Il règne sur l’eau, en plein mois de janvier, une atmosphère particulière. Une lumière rasante, métallique, sublime, qui tranche avec la grisaille terrestre. Mais cette beauté brute a un prix : celui d’une rigueur absolue. Naviguer en hiver, c’est accepter de changer de paradigme. On ne navigue plus pour le farniente, on navigue pour la manœuvre, pour le défi technique et pour la satisfaction d’avoir mené son bateau à bon port dans des conditions exigeantes. Comme le rappellent souvent les marins professionnels, l’hiver est la meilleure école de voile qui soit, car elle oblige à l’anticipation. Ici, pas question de "voir sur place".

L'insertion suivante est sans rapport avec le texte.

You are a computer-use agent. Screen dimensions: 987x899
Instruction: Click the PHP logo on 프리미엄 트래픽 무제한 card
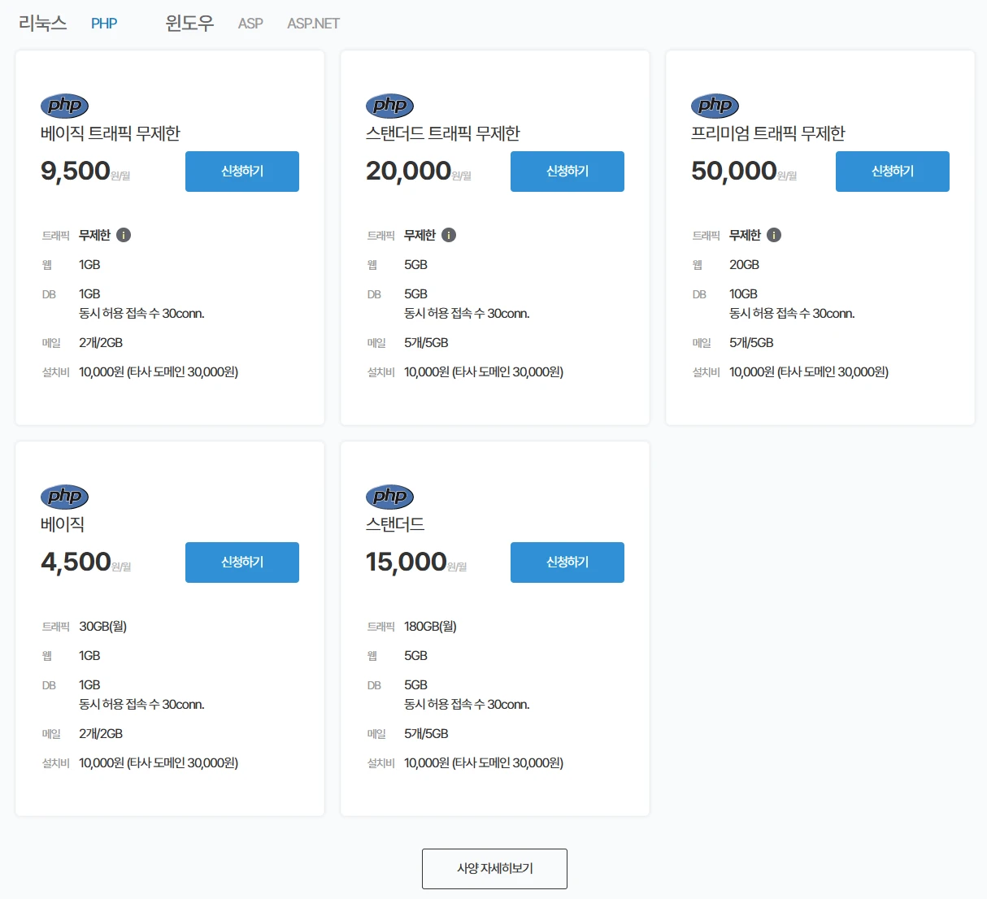pyautogui.click(x=715, y=106)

La tyrannie de la fenêtre météo

En été, on part souvent quand on est prêt. En hiver, c’est la météo qui décide, et elle seule. La première règle d’une traversée en décembre est la flexibilité du planning. Les systèmes dépressionnaires en Atlantique Nord et en Manche sont plus creux, plus rapides et s’enchaînent avec une fréquence parfois déconcertante. Il est vital de consulter les bulletins météo comme ceux de Météo Consult plusieurs fois par jour, bien en amont du départ. Ce que l’on cherche, c’est l’accalmie entre deux coups de vent, ce fameux "creux" isobarique qui offre 24 ou 36 heures de vent maniable. Mais attention, ces fenêtres sont traîtresses : elles peuvent se refermer plus vite que prévu. Le navigateur en hiver doit savoir renoncer. Rester au port, parce que le fichier GRIB annonce un forcissement à force 8 en fin de parcours, n’est pas un échec. C’est une preuve de sens marin. De plus, la température de l’air modifie la densité de ce dernier : à force de vent égale, un air froid à 5°C est plus "lourd" et exerce une pression plus forte sur les voiles qu’un air chaud à 25°C ! Le bateau gîte plus, les efforts sur le gréement sont accrus. Il faut donc réduire la toile plus tôt...

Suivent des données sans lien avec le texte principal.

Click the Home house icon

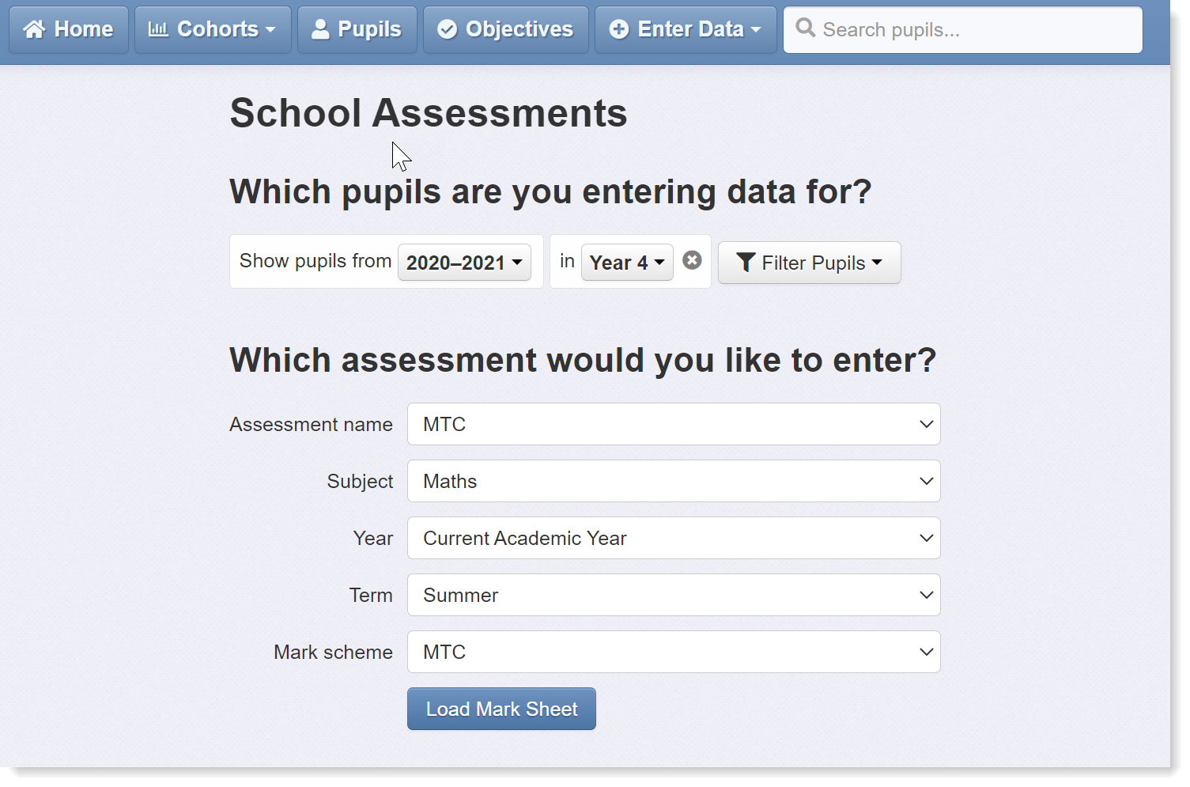34,29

L’énergie : le nerf de la guerre froide

Si l’autonomie est primordiale quand on part en croisière, elle devient une question de sécurité immédiate en hiver. Pourquoi ? Parce que la consommation électrique explose. Contrairement à une navigation estivale, vous allez accumuler les consommateurs : le chauffage (indispensable pour sécher l’intérieur et le moral de l’équipage), l’éclairage (il fait nuit à 17h00), le radar (souvent nécessaire à cause de la brume ou des grains) et l’électronique de bord. Et cela sans compter le très gourmant pilote automatique si indispensable en hiver. Or, c’est précisément le moment où vos batteries sont les moins performantes : le froid diminue la capacité chimique des accumulateurs. De plus, les panneaux solaires, si efficaces aux Antilles, ne produisent quasiment rien sous un ciel gris de janvier à 50° de latitude Nord. Il faut donc s’assurer d’avoir un moyen de recharge fiable : alternateur d’arbre, hydrogénération ou groupe électrogène. Et le tout en très bon état de fonctionnement. Partir avec des batteries faiblardes en hiver, c’est risquer le black-out total au milieu de la nuit, sans pilote automatique ni instruments.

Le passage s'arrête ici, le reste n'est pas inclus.